Com o OE2026, há uma descida das taxas do seguindo ao quinto escalões em 0,3 pontos percentuais, há uma actualização dos valores que definem os nove degraus de rendimento em 3,51% em relação a 2025 (fazendo com que as taxas de cada escalão comecem a aplica-se mais acima na escala dos rendimentos) e há um aumento do referencial do mínimo de existência (mecanismo que garante uma isenção total do IRS para quem recebe o salário mínimo e uma redução parcial do imposto para quem tem um vencimento imediatamente acima).
Como o IRS é um tributo anual, é com base nos escalões que a Autoridade Tributária vai calcular o imposto sobre a totalidade dos rendimentos ganhos ao longo de 2026, de 1 de Janeiro a 31 de Dezembro.
Entretanto, para reflectir o desagravamento no imposto descontado todos os meses, o Governo terá de adaptar as tabelas de retenção na fonte aplicadas aos trabalhadores por conta de outrem e aos pensionistas.
Fonte oficial do Ministério das Finanças confirmou à Lusa que as tabelas serão publicadas neste mês de Janeiro, cabendo depois às entidades pagadoras (empresas privadas, serviços públicos, autarquias, IPSS e outras entidades, como a Segurança Social e a Caixa Geral de Aposentações) processar os rendimentos deste ano de acordo com as novas taxas mensais.
Ainda não se sabe, no entanto, se as entidades vão conseguir aplicar as novas tabelas nos salários e pensões de Janeiro.
Em regra, quando as tabelas são conhecidas posteriormente ao primeiro processamento do ano, as entidades pagadoras podem corrigir os valores no mês seguinte.
Para se saber o que acontece este ano será preciso esperar pelo despacho que fixa as novas tabelas.
Com o OE2026, a taxa do segundo degrau baixa para 15,7% (em vez dos anteriores 16%), a do terceiro escalão passa para 21,2% (em vez de ser de 21,5%), a do quarto patamar diminui para 24,1% (em vez de 24,4%) e a do quinto fica nos 31,1% (em vez de 31,4%).
Apesar de o desagravamento das taxas só acontecer nestes quatro patamares, os contribuintes de todos os escalões sentem uma descida do IRS, quer quem está acima, quer quem está abaixo, fruto das várias mudanças fiscais consagradas no Orçamento.

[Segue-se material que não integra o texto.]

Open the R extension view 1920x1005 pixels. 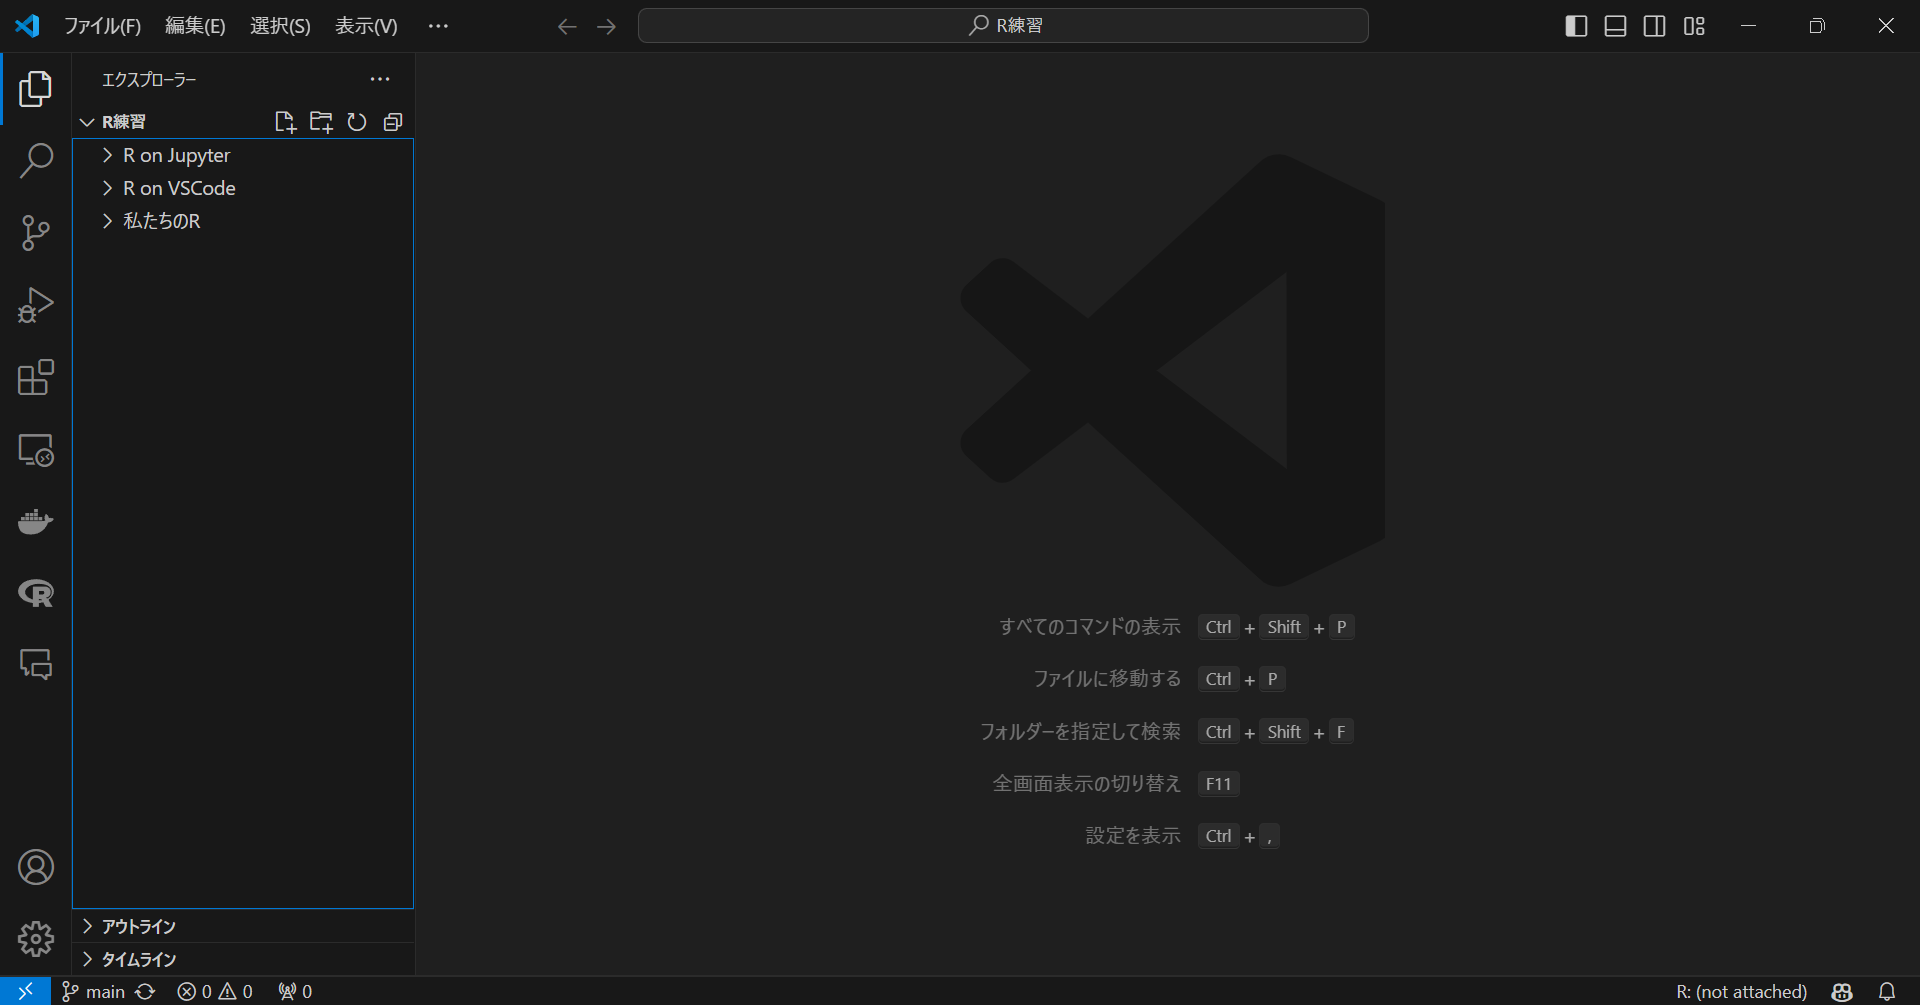pyautogui.click(x=36, y=594)
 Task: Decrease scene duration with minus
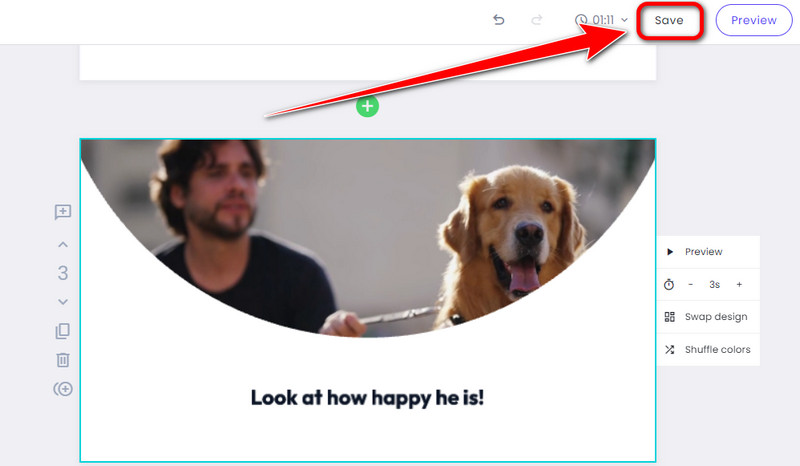tap(691, 284)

Além das novas taxas e dos novos limites dos escalões, o valor de referência do mínimo de existência sobe para 12.880 euros.
Com isso, fica assegurado que os contribuintes com um rendimento até ao salário mínimo nacional de 2026 (920 euros brutos por mês) ficam totalmente isentos de IRS, à semelhança do que acontecia com quem recebia o equivalente à retribuição mínima de 2025 (870 euros).
Uma vez que a fórmula de cálculo deste mecanismo salvaguarda que os contribuintes com um rendimento imediatamente acima de 920 euros também beneficiam de uma redução fiscal, de uma isenção parcial do imposto, quem está no primeiro escalão também sente um desagravamento do IRS mesmo sem existir uma alteração da taxa.
Quem se encontra nos patamares de rendimento acima do quinto escalão sente igualmente um aumento do rendimento líquido porque o cálculo do IRS é feito de forma progressiva e as taxas que incidem sobre 2.º, 3.º, 4.º e 5.º escalões, reduzidas em 0,3 pontos percentuais, também se aplicam a esses contribuintes.
Segundo simulações da consultora PwC, realizadas para a Lusa quando o Governo apresentou a proposta de OE2026 em 9 de Outubro, as mudanças vão aumentar o rendimento dos contribuintes de todos os escalões.